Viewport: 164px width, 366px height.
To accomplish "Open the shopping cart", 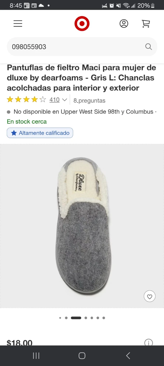I will tap(146, 24).
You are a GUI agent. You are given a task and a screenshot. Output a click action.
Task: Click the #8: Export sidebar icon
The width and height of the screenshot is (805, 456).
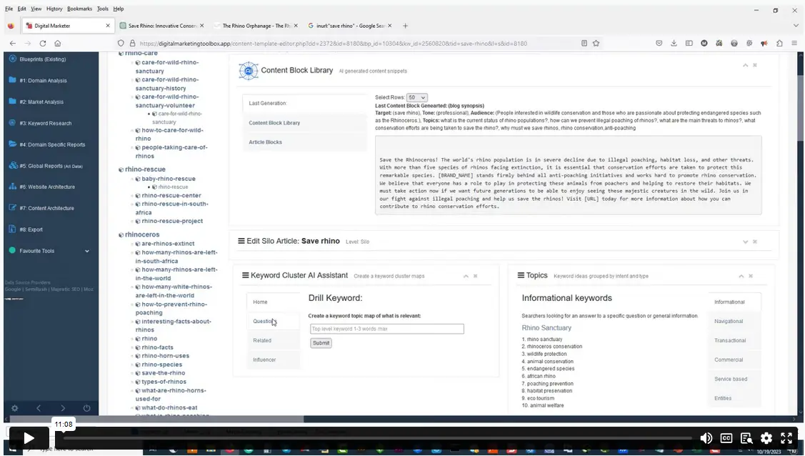point(13,229)
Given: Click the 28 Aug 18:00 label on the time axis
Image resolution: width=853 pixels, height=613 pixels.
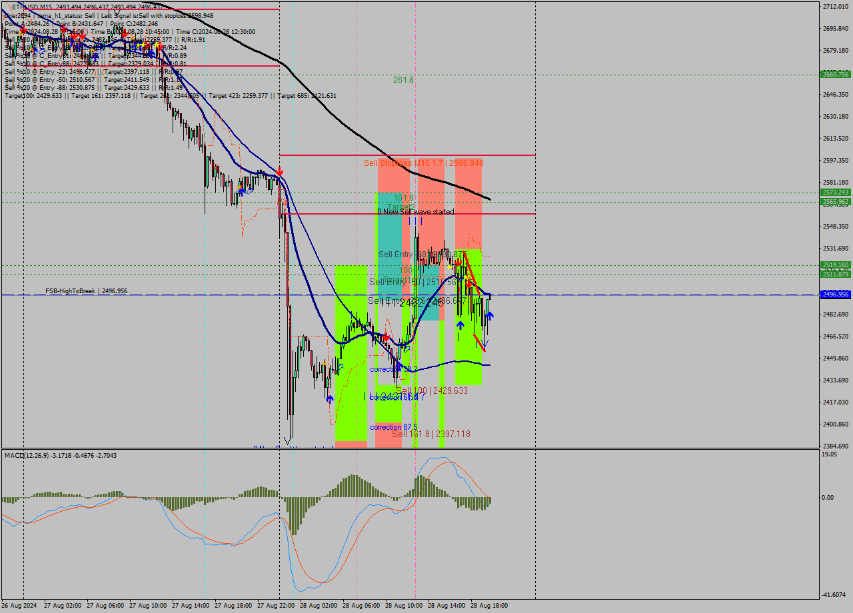Looking at the screenshot, I should (488, 606).
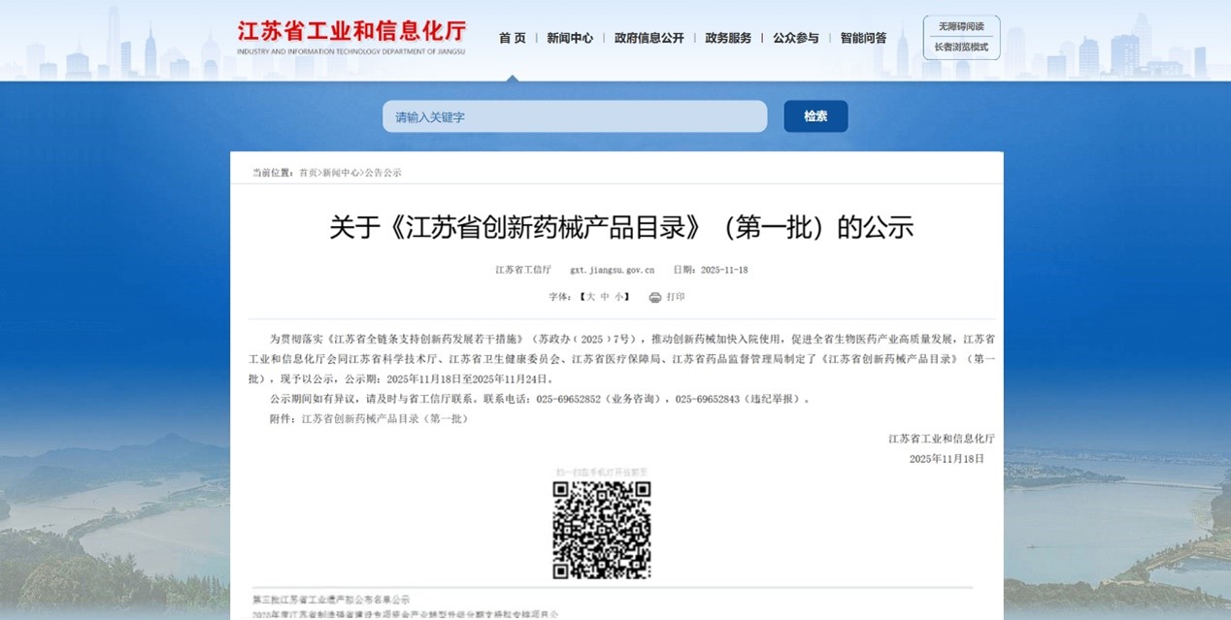This screenshot has width=1231, height=620.
Task: Click the QR code image
Action: [601, 530]
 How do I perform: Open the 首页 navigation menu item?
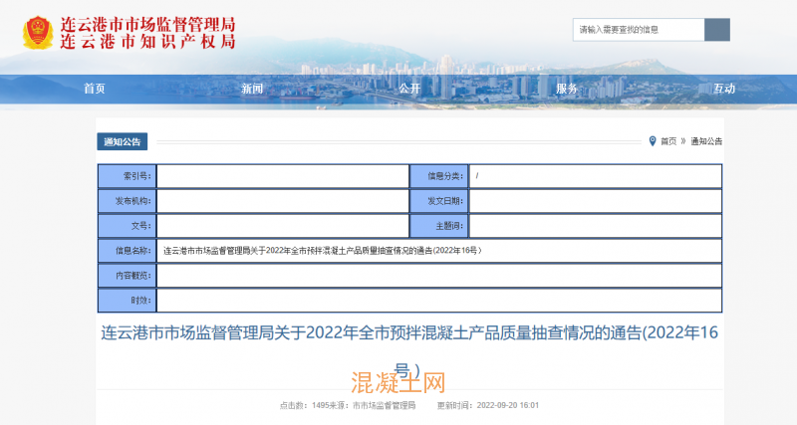point(94,89)
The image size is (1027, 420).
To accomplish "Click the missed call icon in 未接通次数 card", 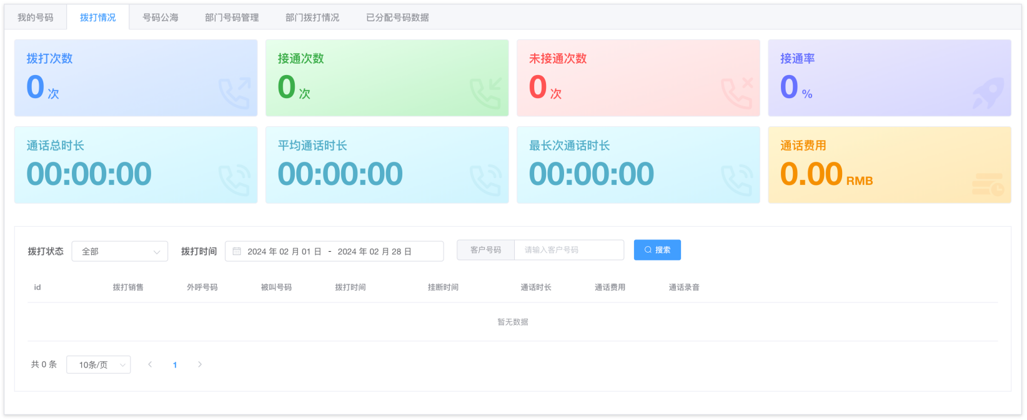I will pyautogui.click(x=737, y=93).
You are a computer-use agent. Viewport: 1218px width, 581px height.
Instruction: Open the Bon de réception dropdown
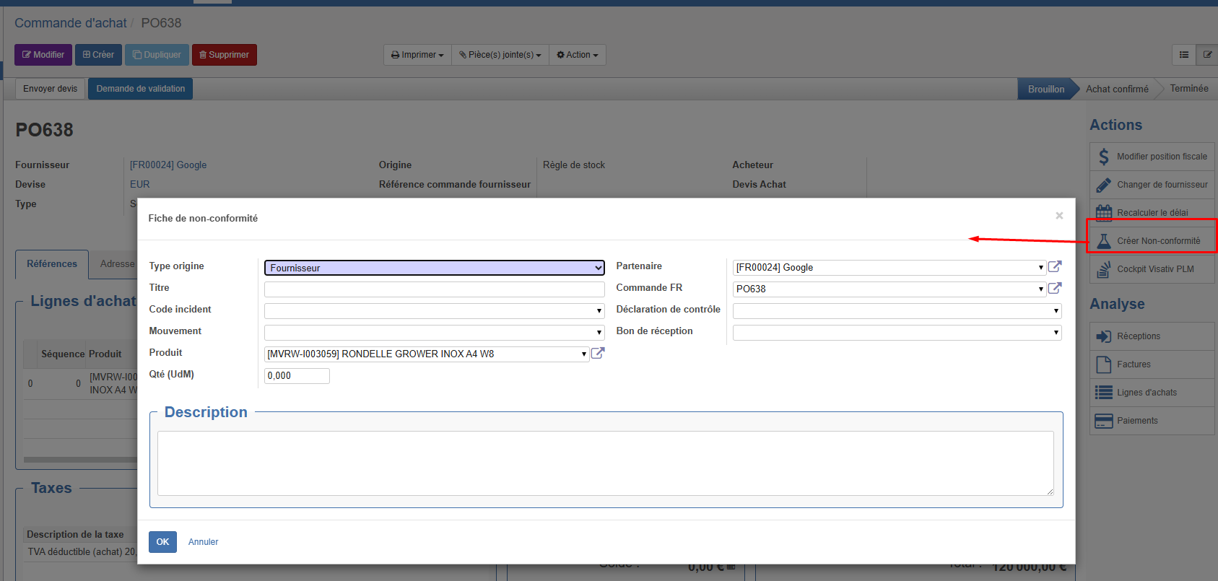pyautogui.click(x=897, y=333)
══════════
> _WHAT TO DO_: Scan the data above for the word "Viewport". Copy every line in which it is found.

> _SOLUTION TO THIS EXERCISE_:
Viewport: 164px width, 366px height.
You are a computer-use agent. Viewport: 1218px width, 581px height.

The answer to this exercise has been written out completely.